| Exercise brief |
Copy each of the lines below without changing anything, from the first to the last.

| Data listing |

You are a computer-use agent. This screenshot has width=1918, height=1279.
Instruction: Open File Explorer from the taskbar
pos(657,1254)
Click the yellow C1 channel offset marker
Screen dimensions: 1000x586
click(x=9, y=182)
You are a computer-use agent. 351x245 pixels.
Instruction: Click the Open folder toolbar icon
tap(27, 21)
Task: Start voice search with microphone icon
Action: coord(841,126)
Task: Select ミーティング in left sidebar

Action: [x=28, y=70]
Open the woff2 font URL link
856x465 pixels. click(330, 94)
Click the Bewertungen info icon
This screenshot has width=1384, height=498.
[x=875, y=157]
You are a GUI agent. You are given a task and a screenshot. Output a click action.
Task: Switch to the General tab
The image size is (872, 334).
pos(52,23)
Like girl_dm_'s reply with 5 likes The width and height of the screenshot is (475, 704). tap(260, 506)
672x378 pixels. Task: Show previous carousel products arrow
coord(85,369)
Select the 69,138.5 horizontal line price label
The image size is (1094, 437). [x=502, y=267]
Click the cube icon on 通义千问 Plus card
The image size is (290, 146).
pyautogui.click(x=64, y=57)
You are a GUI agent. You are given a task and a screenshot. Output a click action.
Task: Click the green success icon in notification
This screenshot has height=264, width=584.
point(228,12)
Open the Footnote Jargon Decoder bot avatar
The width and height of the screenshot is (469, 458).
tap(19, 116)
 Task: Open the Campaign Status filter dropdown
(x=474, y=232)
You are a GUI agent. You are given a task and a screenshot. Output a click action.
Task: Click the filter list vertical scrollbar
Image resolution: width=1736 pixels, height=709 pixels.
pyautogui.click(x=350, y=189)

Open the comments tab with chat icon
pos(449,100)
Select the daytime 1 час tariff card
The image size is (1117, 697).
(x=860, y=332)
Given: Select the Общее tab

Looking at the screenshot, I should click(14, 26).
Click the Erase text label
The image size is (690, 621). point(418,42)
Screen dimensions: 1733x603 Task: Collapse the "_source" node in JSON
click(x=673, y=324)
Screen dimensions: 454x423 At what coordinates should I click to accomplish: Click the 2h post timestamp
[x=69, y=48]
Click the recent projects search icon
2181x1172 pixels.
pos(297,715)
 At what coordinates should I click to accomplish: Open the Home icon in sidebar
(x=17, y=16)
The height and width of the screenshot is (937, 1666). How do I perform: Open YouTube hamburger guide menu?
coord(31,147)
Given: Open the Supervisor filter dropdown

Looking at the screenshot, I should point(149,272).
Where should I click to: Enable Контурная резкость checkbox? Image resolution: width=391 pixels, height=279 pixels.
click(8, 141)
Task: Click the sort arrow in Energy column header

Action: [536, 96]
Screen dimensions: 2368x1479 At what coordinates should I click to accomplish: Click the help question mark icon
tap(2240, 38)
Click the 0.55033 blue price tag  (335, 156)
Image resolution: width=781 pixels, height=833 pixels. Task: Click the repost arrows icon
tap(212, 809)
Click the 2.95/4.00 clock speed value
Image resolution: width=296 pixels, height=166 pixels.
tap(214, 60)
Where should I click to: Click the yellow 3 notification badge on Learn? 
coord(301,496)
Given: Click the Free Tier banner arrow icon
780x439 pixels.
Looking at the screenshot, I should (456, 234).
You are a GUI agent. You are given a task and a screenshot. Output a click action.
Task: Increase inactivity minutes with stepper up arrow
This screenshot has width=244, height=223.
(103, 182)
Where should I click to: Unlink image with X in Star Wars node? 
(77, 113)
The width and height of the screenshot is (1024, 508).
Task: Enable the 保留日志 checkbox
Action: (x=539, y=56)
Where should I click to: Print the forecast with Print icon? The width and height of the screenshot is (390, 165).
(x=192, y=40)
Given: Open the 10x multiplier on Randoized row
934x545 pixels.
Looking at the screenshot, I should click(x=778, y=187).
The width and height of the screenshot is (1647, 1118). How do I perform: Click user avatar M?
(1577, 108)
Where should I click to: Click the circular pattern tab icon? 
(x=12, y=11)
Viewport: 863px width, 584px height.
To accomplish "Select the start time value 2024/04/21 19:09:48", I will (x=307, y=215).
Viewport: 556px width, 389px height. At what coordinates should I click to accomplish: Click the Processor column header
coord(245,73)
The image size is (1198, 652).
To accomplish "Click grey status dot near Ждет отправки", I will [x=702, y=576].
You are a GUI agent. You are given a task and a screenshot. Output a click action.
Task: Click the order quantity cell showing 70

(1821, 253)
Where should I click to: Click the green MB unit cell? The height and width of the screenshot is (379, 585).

| Final result |
You are a computer-use agent. This screenshot has width=1918, height=1279.
Instruction: Open File Explorer from the taskbar
pos(657,1254)
Click the yellow C1 channel offset marker
Screen dimensions: 1000x586
click(x=9, y=182)
You are a computer-use agent. 351x245 pixels.
Instruction: Click the Open folder toolbar icon
tap(27, 21)
Task: Start voice search with microphone icon
Action: coord(841,126)
Task: Select ミーティング in left sidebar

Action: [x=28, y=70]
Open the woff2 font URL link
856x465 pixels. click(330, 94)
Click the Bewertungen info icon
This screenshot has width=1384, height=498.
[x=875, y=157]
You are a GUI agent. You are given a task and a screenshot. Output a click action.
Task: Switch to the General tab
The image size is (872, 334).
pos(52,23)
Like girl_dm_'s reply with 5 likes The width and height of the screenshot is (475, 704). tap(260, 506)
672x378 pixels. Task: Show previous carousel products arrow
coord(85,369)
Select the 69,138.5 horizontal line price label
The image size is (1094, 437). [x=502, y=267]
Click the cube icon on 通义千问 Plus card
The image size is (290, 146).
pyautogui.click(x=64, y=57)
You are a GUI agent. You are given a task and a screenshot. Output a click action.
Task: Click the green success icon in notification
This screenshot has height=264, width=584.
point(228,12)
Open the Footnote Jargon Decoder bot avatar
The width and height of the screenshot is (469, 458).
tap(19, 116)
 Task: Open the Campaign Status filter dropdown
(x=474, y=232)
You are a GUI agent. You are given a task and a screenshot. Output a click action.
Task: Click the filter list vertical scrollbar
Image resolution: width=1736 pixels, height=709 pixels.
pyautogui.click(x=350, y=189)

Open the comments tab with chat icon
pos(449,100)
Select the daytime 1 час tariff card
The image size is (1117, 697).
(x=860, y=332)
Given: Select the Общее tab

Looking at the screenshot, I should click(14, 26).
Click the Erase text label
The image size is (690, 621). point(418,42)
Screen dimensions: 1733x603 Task: Collapse the "_source" node in JSON
click(x=673, y=324)
Screen dimensions: 454x423 At what coordinates should I click to accomplish: Click the 2h post timestamp
[x=69, y=48]
Click the recent projects search icon
2181x1172 pixels.
pos(297,715)
 At what coordinates should I click to accomplish: Open the Home icon in sidebar
(x=17, y=16)
The height and width of the screenshot is (937, 1666). How do I perform: Open YouTube hamburger guide menu?
coord(31,147)
Given: Open the Supervisor filter dropdown

Looking at the screenshot, I should point(149,272).
Where should I click to: Enable Контурная резкость checkbox? Image resolution: width=391 pixels, height=279 pixels.
click(8, 141)
Task: Click the sort arrow in Energy column header

Action: [536, 96]
Screen dimensions: 2368x1479 At what coordinates should I click to accomplish: Click the help question mark icon
tap(2240, 38)
Click the 0.55033 blue price tag  (335, 156)
Image resolution: width=781 pixels, height=833 pixels. Task: Click the repost arrows icon
tap(212, 809)
Click the 2.95/4.00 clock speed value
Image resolution: width=296 pixels, height=166 pixels.
tap(214, 60)
Where should I click to: Click the yellow 3 notification badge on Learn? 
coord(301,496)
Given: Click the Free Tier banner arrow icon
780x439 pixels.
Looking at the screenshot, I should (456, 234).
You are a GUI agent. You are given a task and a screenshot. Output a click action.
Task: Increase inactivity minutes with stepper up arrow
This screenshot has width=244, height=223.
(103, 182)
Where should I click to: Unlink image with X in Star Wars node? 
(77, 113)
The width and height of the screenshot is (1024, 508).
Task: Enable the 保留日志 checkbox
Action: (x=539, y=56)
Where should I click to: Print the forecast with Print icon? The width and height of the screenshot is (390, 165).
(x=192, y=40)
Given: Open the 10x multiplier on Randoized row
934x545 pixels.
Looking at the screenshot, I should click(x=778, y=187).
The width and height of the screenshot is (1647, 1118). How do I perform: Click user avatar M?
(1577, 108)
Where should I click to: Click the circular pattern tab icon? 
(x=12, y=11)
Viewport: 863px width, 584px height.
To accomplish "Select the start time value 2024/04/21 19:09:48", I will (x=307, y=215).
Viewport: 556px width, 389px height. At what coordinates should I click to accomplish: Click the Processor column header
coord(245,73)
The image size is (1198, 652).
To accomplish "Click grey status dot near Ждет отправки", I will [x=702, y=576].
You are a GUI agent. You are given a task and a screenshot. Output a click action.
Task: Click the order quantity cell showing 70

(1821, 253)
Where should I click to: Click the green MB unit cell? The height and width of the screenshot is (379, 585).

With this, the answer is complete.